Akin observes this same kind of stubborn faith when his mother dies. His brother-in-law, Henry, an outsider who has made a furious effort to learn the language and culture, insists on digging the grave the traditional way, by hand. Once all the on-lookers have disappeared, Akin, who has put in a token effort, persuades Henry to call in some contractors to finish the job. Henry agrees, but insists they tell his wife (Akin’s sister) that he personally dug the grave:
‘OK, we’ll tell her you dug the grave.’ It’s the truth - stretched, but still true. Besides, what would be left of love without truth stretched beyond its limits, without those better versions of ourselves that we present as the only ones that exist? (87)
What compels someone to immerse themselves in these little rituals of desperation? To sustain obvious mistruths against the risk of public shame? Love sometimes needs this kind of blind faith to survive. The unbending, reciprocal belief in the justice and loyalty of our closest companion keeps hope alive in our darkest hours. That is what allows Akinyele and Yejide to preserve their marriage where the squabbling step-mothers, unable to rise above the passions and jealousies of polygamy, could not.
When Yejide finally gives birth the child dies of sickle cell disease. Her second child, Rotimi (“Stay With Me”), has the same disease. During a bad flare-up, Yejide becomes convinced that Rotimi is going to die and abandons the family. They only reunite years later on the occasion of a funeral. Rotimi, now a teenager, is alive:
Yejide, every day since I sent you an invitation to this funeral, I have worried about how this moment will play out. Timi has told me several times that it will be all right. But what does she know? Only enough to think that there is still a chance that the three of us will become a happy family. I should know better - do know better - but with you I can never let go of hope. (289)
Rotimi survived thanks to Akinyele’s bravery: he carried her to the hospital amid the Jos riots. And in the years afterwards, he raised his daughter alone, patiently awaiting the day Yejide would return. It’s hard to imagine someone being able to do this, save through the kind of blind faith that love inspires.
Stay With Me has a fast, exciting plot. It is set amid a backdrop of political turbulence in Nigeria. The upheavals are used to advance time in the story, but they also index the most important moments of the characters’ lives, such as the protest where they fell in love. The writing is not always good enough to veer away from melodrama. Fortunately, there are enough shocking plot twists to pull you through to the end (and if you think this review will spoil that—don’t worry, it doesn’t).
There isn’t always chemistry between Akinyele and Yejide. They only seem to fall in love because they happened to survive the same student protest. Most of their life—what we see in the book—is taken up with trying to meet the demands of their families. But if you treat their relationship as only having a chance to develop when they are free of these demands, when they are finally re-united at the end of the book, it makes a lot more sense.
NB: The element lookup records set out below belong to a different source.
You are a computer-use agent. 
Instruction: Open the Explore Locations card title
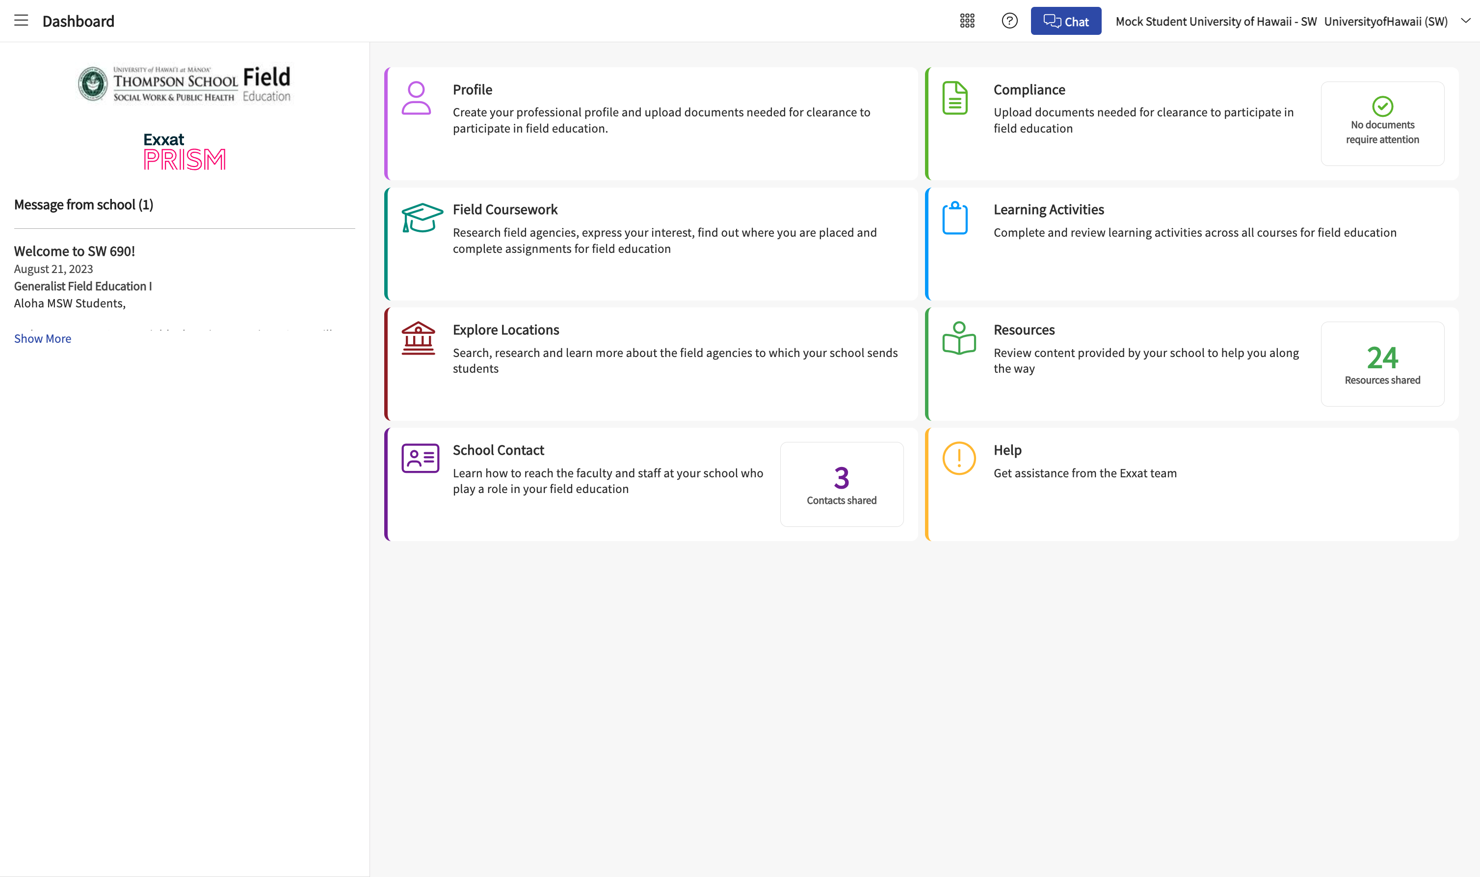pyautogui.click(x=506, y=330)
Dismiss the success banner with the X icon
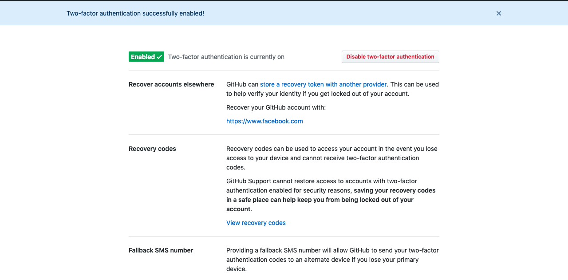568x280 pixels. 499,13
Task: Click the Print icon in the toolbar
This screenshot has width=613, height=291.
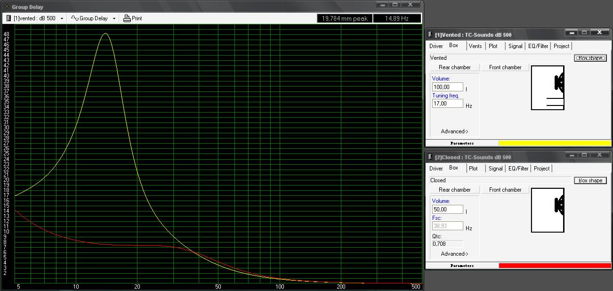Action: tap(126, 18)
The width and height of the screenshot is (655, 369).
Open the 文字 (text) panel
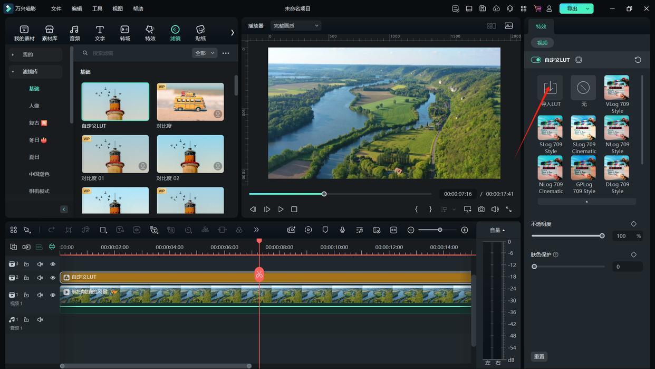(100, 32)
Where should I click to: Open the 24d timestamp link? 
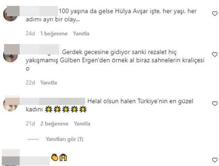pos(30,33)
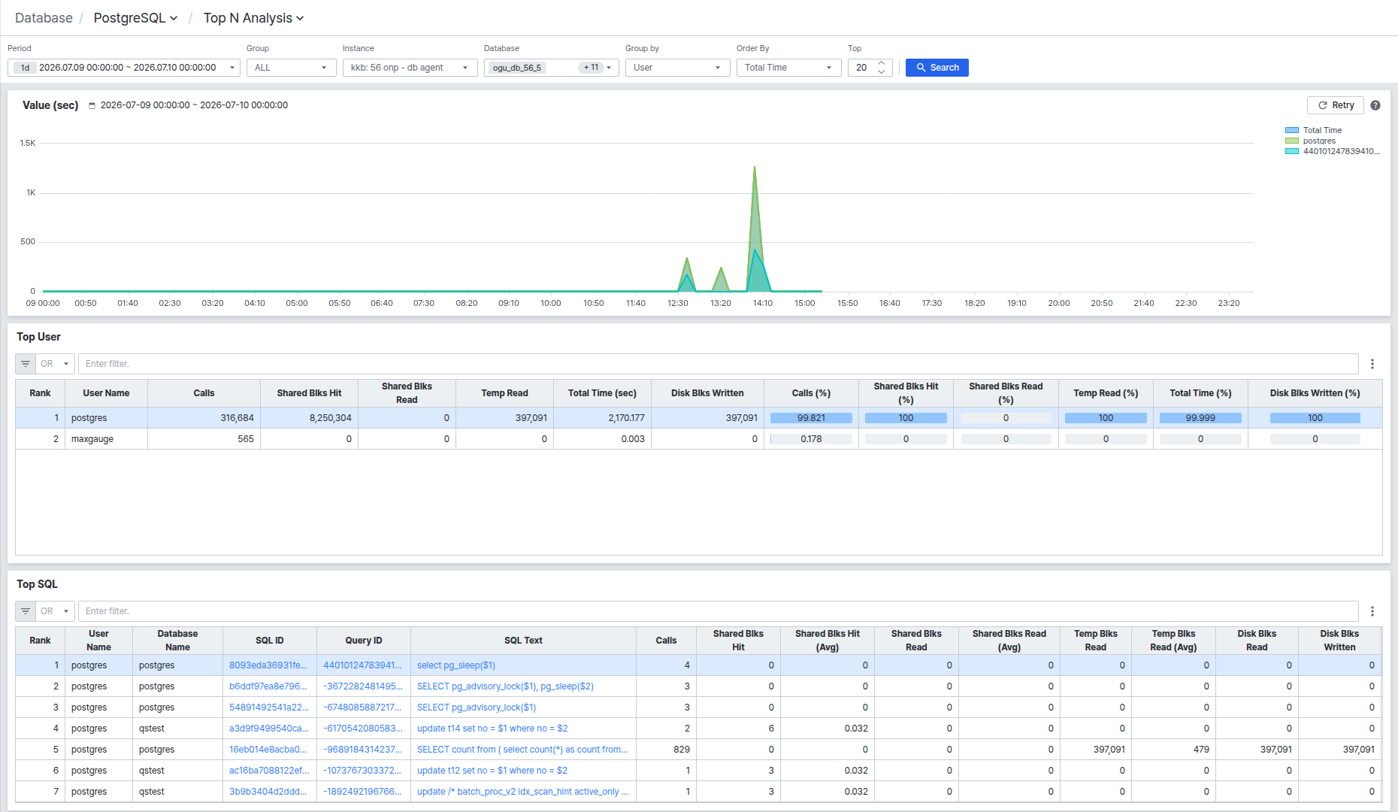Viewport: 1398px width, 812px height.
Task: Click the Top SQL filter icon
Action: 26,611
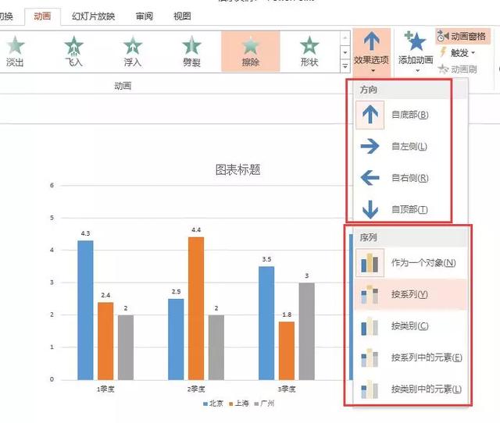Choose 按系列中的元素 option
500x423 pixels.
(410, 357)
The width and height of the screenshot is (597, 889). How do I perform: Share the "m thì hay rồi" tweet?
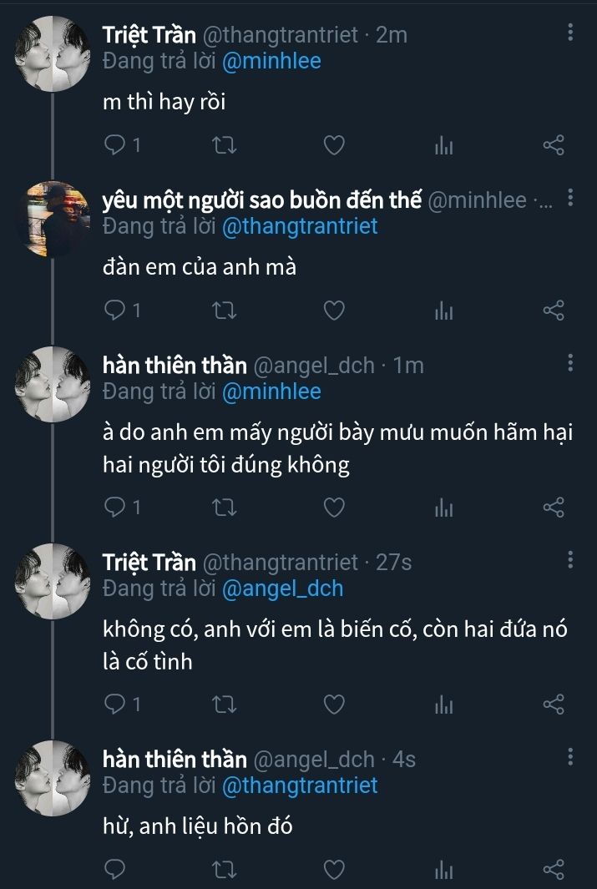(554, 146)
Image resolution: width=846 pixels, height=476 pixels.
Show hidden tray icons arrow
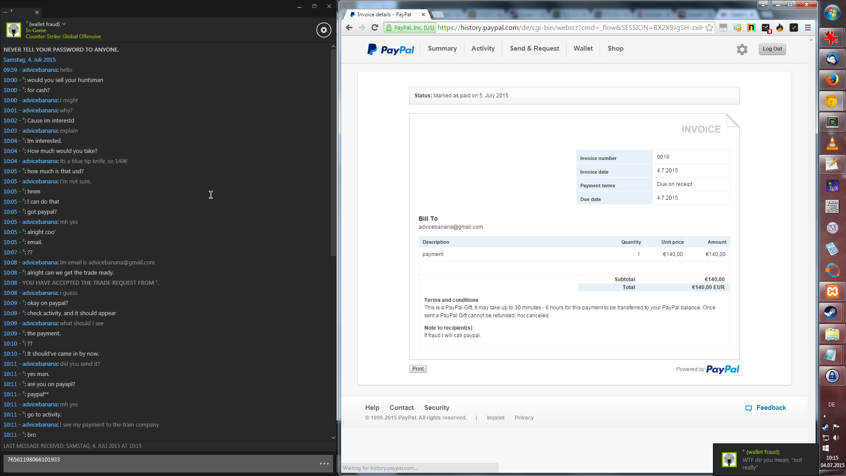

Desperate acts of love by both Akin and Yejide hold their frail marriage together: when the expectations of family threaten to push them away, Yejide’s determination to have a child—despite her public embarrassments—keeps them together; and when Yejide, grief-stricken with the inevitable death of Rotimi, abandons the family, Akin’s patience offers her a way back.
They both have something of the blind faith that love demands. It is not always rational or explicable, but it nonetheless enables us to summon courage in the hours we truly need it. Even as Nigeria convulses in the background, suffering to the endless cycle of coup and counter-coup, even if the streets are burning and the cities are filled with the corpses of protestors, Akinyele and Yejide, at least, manage to build a sanctuary and find peace and happiness within.